- To do
[a] List every person the book review below names.
[b] Repeat word for word the portion of the book review below starting at "Book review: The" and ending at "blend is captivating.".

- Passage provided

[Start of Attachment]

Book review: The Gatekeepers
by Stephen Moss
Here is a novel that will be talked about for a long time. Moss doesn’t pull punches as he exposes religion’s dark underbelly, and readers may feel him teetering on the edge between insightful and cynical. I vote for both, and the blend is captivating.
Two primary themes run throughout the book. In a conference at Georgetown University, scholars debate the origins of the Jesus movement and a discovery within the pages of the Bible that may rock the Christian world. Biblical evidence begins to mount that Paul of Tarsus appropriated Jesus for his own purpose, and Moss leads us slowly to this conclusion.
Moss’s Jesus is apocalyptic and his Paul is capitalistic. Jesus’ message may be hopelessly mired in first-century dreams of a rebellion against Rome, but Paul found a way to turn Jesus into a prophet, a timeless discovery which continues to be refined by evangelical entrepreneurs to this very day.
As the conference discussion ensues, in another part of the world we meet Reverend Hamilton, a colorful, explosive manipulator driven by greed. He epitomizes the end product of the course set in motion two millennia ago by Paul. Hamilton is hopelessly corrupt, yet believable as he wreaks havoc among all who surround him. But deception and indifference take their toll, and the Reverend’s world swirls inevitably toward disaster.
Moss’s follow-the-money Bible research leads to an unorthodox blend of conservative and liberal scholarship, but while his conclusion is highly controversial, it is also undeniably thought-provoking. The fiction is superb: a captivating plot, vibrant characters, and a fascinating, timely topic.
I guarantee The Gatekeepers will hold you spellbound.

[End of Attachment]

- Information given
[Start of Attachment]

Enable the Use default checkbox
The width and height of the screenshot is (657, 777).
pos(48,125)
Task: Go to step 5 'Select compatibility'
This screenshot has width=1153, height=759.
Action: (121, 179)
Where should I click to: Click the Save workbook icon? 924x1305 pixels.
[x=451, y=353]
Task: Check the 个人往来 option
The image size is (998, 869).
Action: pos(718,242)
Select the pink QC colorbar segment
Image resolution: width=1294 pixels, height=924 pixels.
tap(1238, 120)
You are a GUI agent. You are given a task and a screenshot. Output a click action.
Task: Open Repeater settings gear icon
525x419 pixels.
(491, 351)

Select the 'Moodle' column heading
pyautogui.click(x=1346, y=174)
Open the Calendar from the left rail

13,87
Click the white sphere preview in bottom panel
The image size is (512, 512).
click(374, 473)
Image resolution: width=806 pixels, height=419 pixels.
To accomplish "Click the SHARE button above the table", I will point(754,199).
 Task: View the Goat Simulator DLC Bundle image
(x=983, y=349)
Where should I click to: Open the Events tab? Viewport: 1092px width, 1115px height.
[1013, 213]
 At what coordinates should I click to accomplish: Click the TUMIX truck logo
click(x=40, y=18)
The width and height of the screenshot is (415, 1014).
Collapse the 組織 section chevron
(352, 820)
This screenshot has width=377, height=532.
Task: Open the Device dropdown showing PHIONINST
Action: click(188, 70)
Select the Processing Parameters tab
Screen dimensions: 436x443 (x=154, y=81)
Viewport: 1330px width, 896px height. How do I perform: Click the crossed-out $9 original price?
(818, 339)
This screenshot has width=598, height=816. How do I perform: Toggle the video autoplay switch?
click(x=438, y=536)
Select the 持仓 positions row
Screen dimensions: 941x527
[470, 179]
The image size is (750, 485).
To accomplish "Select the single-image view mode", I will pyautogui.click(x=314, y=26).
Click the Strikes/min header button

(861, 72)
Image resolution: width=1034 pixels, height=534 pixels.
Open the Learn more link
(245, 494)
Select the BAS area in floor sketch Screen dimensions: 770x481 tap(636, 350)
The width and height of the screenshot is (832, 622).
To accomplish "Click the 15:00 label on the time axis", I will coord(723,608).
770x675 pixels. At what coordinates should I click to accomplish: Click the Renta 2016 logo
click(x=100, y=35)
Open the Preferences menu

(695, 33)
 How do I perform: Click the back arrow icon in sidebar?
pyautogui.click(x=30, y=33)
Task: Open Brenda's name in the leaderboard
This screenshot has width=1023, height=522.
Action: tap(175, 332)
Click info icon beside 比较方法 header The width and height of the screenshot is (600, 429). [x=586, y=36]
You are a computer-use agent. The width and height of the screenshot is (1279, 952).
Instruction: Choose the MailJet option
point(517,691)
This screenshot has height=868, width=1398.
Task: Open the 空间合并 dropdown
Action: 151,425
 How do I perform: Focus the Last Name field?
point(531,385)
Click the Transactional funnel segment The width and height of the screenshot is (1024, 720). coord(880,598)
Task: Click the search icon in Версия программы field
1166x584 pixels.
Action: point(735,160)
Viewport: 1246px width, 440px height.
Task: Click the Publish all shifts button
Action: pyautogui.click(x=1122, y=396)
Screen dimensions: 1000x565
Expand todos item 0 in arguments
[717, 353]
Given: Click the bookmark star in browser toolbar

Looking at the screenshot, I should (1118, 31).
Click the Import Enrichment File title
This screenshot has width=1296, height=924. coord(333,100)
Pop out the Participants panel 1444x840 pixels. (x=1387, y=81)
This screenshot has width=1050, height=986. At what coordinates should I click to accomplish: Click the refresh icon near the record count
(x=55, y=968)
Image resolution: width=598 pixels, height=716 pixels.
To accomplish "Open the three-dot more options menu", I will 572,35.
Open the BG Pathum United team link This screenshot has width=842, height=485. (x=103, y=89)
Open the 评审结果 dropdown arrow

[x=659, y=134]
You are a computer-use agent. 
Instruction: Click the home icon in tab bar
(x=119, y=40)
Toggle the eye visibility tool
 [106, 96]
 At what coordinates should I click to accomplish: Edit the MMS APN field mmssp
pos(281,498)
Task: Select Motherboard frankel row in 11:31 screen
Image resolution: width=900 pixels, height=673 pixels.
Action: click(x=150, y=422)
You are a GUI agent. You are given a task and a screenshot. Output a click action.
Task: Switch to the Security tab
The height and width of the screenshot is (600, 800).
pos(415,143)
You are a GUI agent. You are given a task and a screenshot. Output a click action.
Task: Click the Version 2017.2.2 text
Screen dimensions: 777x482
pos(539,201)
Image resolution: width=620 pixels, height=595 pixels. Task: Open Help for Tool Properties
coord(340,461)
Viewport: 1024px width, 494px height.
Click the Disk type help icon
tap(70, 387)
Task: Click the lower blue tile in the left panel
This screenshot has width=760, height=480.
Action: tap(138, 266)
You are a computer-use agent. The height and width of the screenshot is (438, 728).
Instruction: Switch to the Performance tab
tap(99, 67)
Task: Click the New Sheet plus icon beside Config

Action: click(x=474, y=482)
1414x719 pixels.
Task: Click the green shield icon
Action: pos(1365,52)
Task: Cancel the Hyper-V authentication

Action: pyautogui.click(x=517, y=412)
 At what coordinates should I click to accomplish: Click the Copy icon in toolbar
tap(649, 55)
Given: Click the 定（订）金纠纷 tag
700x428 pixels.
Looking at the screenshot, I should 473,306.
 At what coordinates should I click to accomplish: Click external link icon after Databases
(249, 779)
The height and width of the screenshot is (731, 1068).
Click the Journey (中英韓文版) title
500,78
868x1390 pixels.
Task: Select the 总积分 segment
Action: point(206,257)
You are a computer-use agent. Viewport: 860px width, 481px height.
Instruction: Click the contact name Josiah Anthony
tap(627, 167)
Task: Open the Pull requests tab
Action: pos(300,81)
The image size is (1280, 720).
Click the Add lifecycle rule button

[End of Attachment]

- Answers to the exercises
[a] Stephen Moss, Jesus, Paul of Tarsus, Reverend Hamilton

[b]
Book review: The Gatekeepers
by Stephen Moss
Here is a novel that will be talked about for a long time. Moss doesn’t pull punches as he exposes religion’s dark underbelly, and readers may feel him teetering on the edge between insightful and cynical. I vote for both, and the blend is captivating.